• [What is being asked]:
Turn the rows below into a numbered list, one line per item, and leave out any blank lines.
[START Supplied entries]
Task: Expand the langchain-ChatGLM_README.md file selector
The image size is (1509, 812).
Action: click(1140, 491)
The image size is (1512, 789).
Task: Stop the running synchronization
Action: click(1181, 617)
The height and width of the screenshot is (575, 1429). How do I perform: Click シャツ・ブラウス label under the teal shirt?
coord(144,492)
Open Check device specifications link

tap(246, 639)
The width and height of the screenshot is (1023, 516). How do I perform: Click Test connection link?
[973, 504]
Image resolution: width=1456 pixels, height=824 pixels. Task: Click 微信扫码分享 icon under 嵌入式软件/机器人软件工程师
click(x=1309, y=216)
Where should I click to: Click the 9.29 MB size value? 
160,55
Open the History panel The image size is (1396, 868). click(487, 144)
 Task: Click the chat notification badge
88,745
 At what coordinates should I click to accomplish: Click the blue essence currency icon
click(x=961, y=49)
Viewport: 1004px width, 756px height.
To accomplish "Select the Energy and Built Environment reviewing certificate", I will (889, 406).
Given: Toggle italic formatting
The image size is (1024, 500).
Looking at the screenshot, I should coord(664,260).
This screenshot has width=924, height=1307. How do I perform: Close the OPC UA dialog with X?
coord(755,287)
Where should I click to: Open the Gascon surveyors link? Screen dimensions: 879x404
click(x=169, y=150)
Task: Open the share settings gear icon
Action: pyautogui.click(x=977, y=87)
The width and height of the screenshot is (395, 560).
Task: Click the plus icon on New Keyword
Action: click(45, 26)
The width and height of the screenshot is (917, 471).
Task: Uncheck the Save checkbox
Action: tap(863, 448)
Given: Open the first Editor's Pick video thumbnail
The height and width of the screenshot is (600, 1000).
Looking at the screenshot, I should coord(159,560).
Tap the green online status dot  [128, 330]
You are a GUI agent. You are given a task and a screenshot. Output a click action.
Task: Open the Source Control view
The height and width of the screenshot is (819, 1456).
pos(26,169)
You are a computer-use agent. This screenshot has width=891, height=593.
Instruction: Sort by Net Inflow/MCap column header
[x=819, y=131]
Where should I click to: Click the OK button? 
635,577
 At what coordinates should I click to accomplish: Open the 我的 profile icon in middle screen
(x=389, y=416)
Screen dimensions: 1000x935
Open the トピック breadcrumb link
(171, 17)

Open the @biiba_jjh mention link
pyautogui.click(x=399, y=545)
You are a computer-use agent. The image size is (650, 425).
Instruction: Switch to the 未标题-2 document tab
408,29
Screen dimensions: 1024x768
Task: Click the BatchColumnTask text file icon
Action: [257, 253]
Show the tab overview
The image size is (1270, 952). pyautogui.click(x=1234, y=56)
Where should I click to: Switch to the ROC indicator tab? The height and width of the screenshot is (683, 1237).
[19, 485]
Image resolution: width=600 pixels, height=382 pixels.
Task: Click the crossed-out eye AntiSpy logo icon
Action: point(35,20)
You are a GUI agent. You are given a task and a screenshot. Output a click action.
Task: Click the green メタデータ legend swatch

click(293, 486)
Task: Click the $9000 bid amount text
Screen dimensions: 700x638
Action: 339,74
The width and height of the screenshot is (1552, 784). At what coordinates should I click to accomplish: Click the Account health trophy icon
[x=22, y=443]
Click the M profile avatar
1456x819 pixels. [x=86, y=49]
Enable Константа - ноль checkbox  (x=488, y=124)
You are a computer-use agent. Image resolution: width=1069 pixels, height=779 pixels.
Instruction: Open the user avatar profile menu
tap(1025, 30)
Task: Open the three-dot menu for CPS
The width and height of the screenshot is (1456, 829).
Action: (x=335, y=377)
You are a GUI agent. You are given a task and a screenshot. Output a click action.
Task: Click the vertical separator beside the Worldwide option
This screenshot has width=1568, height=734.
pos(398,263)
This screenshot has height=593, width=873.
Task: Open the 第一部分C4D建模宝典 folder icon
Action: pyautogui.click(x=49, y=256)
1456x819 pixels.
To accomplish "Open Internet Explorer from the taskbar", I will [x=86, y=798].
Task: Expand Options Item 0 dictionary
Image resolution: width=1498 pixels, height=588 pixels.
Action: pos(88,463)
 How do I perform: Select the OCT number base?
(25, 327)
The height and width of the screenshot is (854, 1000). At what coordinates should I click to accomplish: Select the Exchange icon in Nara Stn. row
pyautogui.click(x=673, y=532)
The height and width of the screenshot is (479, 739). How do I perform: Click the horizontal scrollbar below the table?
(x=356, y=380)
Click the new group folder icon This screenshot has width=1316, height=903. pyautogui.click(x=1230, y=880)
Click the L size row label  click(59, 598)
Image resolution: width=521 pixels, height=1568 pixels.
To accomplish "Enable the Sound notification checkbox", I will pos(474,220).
[END Supplied entries]
• [Written answer]:
1. Task: Expand the langchain-ChatGLM_README.md file selector
2. The image size is (1509, 812).
3. Action: click(1140, 491)
4. The image size is (1512, 789).
5. Task: Stop the running synchronization
6. Action: click(1181, 617)
7. The height and width of the screenshot is (575, 1429). How do I perform: Click シャツ・ブラウス label under the teal shirt?
8. coord(144,492)
9. Open Check device specifications link
10. tap(246, 639)
11. The width and height of the screenshot is (1023, 516). How do I perform: Click Test connection link?
12. [973, 504]
13. Image resolution: width=1456 pixels, height=824 pixels. Task: Click 微信扫码分享 icon under 嵌入式软件/机器人软件工程师
14. click(x=1309, y=216)
15. Where should I click to: Click the 9.29 MB size value? 
16. 160,55
17. Open the History panel The image size is (1396, 868). click(487, 144)
18.  Task: Click the chat notification badge
19. 88,745
20.  At what coordinates should I click to accomplish: Click the blue essence currency icon
21. click(x=961, y=49)
22. Viewport: 1004px width, 756px height.
23. To accomplish "Select the Energy and Built Environment reviewing certificate", I will (889, 406).
24. Given: Toggle italic formatting
25. The image size is (1024, 500).
26. Looking at the screenshot, I should coord(664,260).
27. This screenshot has width=924, height=1307. How do I perform: Close the OPC UA dialog with X?
28. coord(755,287)
29. Where should I click to: Open the Gascon surveyors link? Screen dimensions: 879x404
30. click(x=169, y=150)
31. Task: Open the share settings gear icon
32. Action: pyautogui.click(x=977, y=87)
33. The width and height of the screenshot is (395, 560).
34. Task: Click the plus icon on New Keyword
35. Action: click(45, 26)
36. The width and height of the screenshot is (917, 471).
37. Task: Uncheck the Save checkbox
38. Action: tap(863, 448)
39. Given: Open the first Editor's Pick video thumbnail
40. The height and width of the screenshot is (600, 1000).
41. Looking at the screenshot, I should coord(159,560).
42. Tap the green online status dot  [128, 330]
43. You are a GUI agent. You are given a task and a screenshot. Output a click action.
44. Task: Open the Source Control view
45. The height and width of the screenshot is (819, 1456).
46. pos(26,169)
47. You are a computer-use agent. This screenshot has width=891, height=593.
48. Instruction: Sort by Net Inflow/MCap column header
49. [x=819, y=131]
50. Where should I click to: Click the OK button? 
51. 635,577
52.  At what coordinates should I click to accomplish: Open the 我的 profile icon in middle screen
53. (x=389, y=416)
54. Screen dimensions: 1000x935
55. Open the トピック breadcrumb link
56. (171, 17)
57. Open the @biiba_jjh mention link
58. pyautogui.click(x=399, y=545)
59. You are a computer-use agent. The image size is (650, 425).
60. Instruction: Switch to the 未标题-2 document tab
61. 408,29
62. Screen dimensions: 1024x768
63. Task: Click the BatchColumnTask text file icon
64. Action: [257, 253]
65. Show the tab overview
66. The image size is (1270, 952). pyautogui.click(x=1234, y=56)
67. Where should I click to: Switch to the ROC indicator tab? The height and width of the screenshot is (683, 1237).
68. [19, 485]
69. Image resolution: width=600 pixels, height=382 pixels.
70. Task: Click the crossed-out eye AntiSpy logo icon
71. Action: point(35,20)
72. You are a GUI agent. You are given a task and a screenshot. Output a click action.
73. Task: Click the green メタデータ legend swatch
74. click(293, 486)
75. Task: Click the $9000 bid amount text
76. Screen dimensions: 700x638
77. Action: 339,74
78. The width and height of the screenshot is (1552, 784). At what coordinates should I click to accomplish: Click the Account health trophy icon
79. [x=22, y=443]
80. Click the M profile avatar
81. 1456x819 pixels. [x=86, y=49]
82. Enable Константа - ноль checkbox  (x=488, y=124)
83. You are a computer-use agent. Image resolution: width=1069 pixels, height=779 pixels.
84. Instruction: Open the user avatar profile menu
85. tap(1025, 30)
86. Task: Open the three-dot menu for CPS
87. The width and height of the screenshot is (1456, 829).
88. Action: (x=335, y=377)
89. You are a GUI agent. You are given a task and a screenshot. Output a click action.
90. Task: Click the vertical separator beside the Worldwide option
91. This screenshot has width=1568, height=734.
92. pos(398,263)
93. This screenshot has height=593, width=873.
94. Task: Open the 第一部分C4D建模宝典 folder icon
95. Action: pyautogui.click(x=49, y=256)
96. 1456x819 pixels.
97. To accomplish "Open Internet Explorer from the taskbar", I will [x=86, y=798].
98. Task: Expand Options Item 0 dictionary
99. Image resolution: width=1498 pixels, height=588 pixels.
100. Action: pos(88,463)
101.  How do I perform: Select the OCT number base?
102. (25, 327)
103. The height and width of the screenshot is (854, 1000). At what coordinates should I click to accomplish: Select the Exchange icon in Nara Stn. row
104. pyautogui.click(x=673, y=532)
105. The height and width of the screenshot is (479, 739). How do I perform: Click the horizontal scrollbar below the table?
106. (x=356, y=380)
107. Click the new group folder icon This screenshot has width=1316, height=903. pyautogui.click(x=1230, y=880)
108. Click the L size row label  click(59, 598)
109. Image resolution: width=521 pixels, height=1568 pixels.
110. To accomplish "Enable the Sound notification checkbox", I will pos(474,220).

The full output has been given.